Local or systemic injection of peptidoglycan-polysaccharide polymers, which are the primary structural components of cell walls of nearly all bacteria, leads to acute inflammation, which can develop into chronic, spontaneously relapsing, granulomatous inflammation in a number of organs. Evolution into chronic granulomatous inflammation is dependent upon persistence of poorly biodegradable cell wall polymers within tissues, genetically determined host susceptibility, and generation of a T-lymphocyte-mediated immune response. Intraperitoneal injection of peptidoglycan-polysaccharide fragments from group A streptococci or selected intestinal bacteria into susceptible Lewis rats leads to chronic, spontaneously reactivating erosive arthritis and hepatic granulomas.

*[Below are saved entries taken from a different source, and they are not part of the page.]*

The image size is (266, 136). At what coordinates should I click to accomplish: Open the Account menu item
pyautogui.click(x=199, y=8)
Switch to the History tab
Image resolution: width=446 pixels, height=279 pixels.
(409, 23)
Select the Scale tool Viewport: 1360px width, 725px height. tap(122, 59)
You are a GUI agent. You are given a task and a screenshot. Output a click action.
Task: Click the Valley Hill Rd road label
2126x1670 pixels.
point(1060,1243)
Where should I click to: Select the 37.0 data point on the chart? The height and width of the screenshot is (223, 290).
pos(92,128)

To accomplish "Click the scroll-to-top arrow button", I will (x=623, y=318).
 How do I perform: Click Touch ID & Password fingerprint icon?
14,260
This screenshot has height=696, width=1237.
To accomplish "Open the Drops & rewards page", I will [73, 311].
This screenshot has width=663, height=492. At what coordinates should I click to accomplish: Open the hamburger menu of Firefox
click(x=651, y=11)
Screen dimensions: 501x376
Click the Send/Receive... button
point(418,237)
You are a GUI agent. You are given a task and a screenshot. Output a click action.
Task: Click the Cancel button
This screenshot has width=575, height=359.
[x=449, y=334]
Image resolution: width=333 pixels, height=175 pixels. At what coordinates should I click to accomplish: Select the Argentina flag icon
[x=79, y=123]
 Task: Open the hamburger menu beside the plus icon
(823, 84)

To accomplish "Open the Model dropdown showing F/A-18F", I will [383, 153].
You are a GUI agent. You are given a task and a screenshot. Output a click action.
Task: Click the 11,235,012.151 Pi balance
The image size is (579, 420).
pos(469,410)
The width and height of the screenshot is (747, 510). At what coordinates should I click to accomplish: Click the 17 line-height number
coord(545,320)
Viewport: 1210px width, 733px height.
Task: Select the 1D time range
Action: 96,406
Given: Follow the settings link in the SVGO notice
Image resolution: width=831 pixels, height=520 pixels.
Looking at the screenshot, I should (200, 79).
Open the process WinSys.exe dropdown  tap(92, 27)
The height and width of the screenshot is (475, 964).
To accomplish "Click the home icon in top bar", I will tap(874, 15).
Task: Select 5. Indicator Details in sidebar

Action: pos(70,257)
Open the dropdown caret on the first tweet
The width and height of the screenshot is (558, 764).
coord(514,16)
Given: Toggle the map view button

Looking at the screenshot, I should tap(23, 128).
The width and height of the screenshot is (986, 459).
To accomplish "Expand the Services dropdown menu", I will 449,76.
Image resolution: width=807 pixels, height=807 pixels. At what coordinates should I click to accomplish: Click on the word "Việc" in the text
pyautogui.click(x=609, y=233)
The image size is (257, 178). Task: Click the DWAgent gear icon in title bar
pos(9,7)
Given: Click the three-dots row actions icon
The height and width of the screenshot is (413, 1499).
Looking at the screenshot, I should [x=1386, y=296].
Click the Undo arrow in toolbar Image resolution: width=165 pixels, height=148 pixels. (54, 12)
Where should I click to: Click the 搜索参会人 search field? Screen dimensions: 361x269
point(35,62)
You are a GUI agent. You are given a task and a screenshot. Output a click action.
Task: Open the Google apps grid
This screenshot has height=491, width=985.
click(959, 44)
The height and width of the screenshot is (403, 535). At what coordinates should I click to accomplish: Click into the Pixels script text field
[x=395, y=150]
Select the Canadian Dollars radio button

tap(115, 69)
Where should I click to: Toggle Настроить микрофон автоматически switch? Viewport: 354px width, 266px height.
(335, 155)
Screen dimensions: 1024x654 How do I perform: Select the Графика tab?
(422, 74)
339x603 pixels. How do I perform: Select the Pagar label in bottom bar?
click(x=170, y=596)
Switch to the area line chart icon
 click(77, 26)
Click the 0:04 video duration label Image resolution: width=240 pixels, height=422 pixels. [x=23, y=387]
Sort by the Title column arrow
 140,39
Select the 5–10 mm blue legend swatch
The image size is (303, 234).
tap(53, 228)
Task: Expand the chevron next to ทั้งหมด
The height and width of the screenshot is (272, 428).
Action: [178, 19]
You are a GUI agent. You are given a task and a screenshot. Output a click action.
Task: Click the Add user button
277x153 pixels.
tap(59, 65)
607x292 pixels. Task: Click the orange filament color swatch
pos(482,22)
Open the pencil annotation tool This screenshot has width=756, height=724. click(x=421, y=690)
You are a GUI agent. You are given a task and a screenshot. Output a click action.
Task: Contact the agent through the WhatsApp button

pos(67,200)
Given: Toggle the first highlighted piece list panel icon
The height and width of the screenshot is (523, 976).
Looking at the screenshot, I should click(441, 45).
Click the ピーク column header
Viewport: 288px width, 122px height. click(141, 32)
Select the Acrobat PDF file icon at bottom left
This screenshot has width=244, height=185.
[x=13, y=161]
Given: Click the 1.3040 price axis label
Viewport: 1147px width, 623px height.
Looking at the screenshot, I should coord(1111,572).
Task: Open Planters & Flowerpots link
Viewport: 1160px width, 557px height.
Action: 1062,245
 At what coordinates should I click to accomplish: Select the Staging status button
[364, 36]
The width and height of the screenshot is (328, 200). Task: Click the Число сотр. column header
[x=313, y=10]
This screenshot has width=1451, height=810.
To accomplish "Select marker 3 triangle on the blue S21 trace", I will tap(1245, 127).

Subserosal (intramural) injection of poorly biodegradable cell wall fragments into the distal intestine of Lewis rats induces chronic, spontaneously relapsing granulomatous enterocolitis with associated arthritis, hepatic granulomas, anemia, and leukocytosis. Chronic inflammation does not occur in T-lymphocyte-deficient rats and is prevented by cyclosporin-A therapy and degradation of peptidoglycan by the muralytic enzyme, mutanolysin. Moreover, resistant Buffalo and Fischer F344 rats, the latter sharing identical MHC antigens with Lewis rats, develop only acute inflammation with no chronic granulomatous response. Peptidoglycan-polysaccharide polymers activate almost every limb of the inflammatory response. Blockade of specific pathways suggests that interleukin-1, transforming growth factor-beta, plasma kallikrein, and T lymphocytes are dominant mediators of peptidoglycan-polysaccharide-induced arthritis, hepatic granulomas, and enterocolitis. Because of the similarity of immune mechanisms of these rat models to human disease, bacterial cell wall-induced inflammation provides unique opportunities to study pathogenic mechanisms of granuloma formation in response to ubiquitous microbial agents and to test novel therapeutic agents.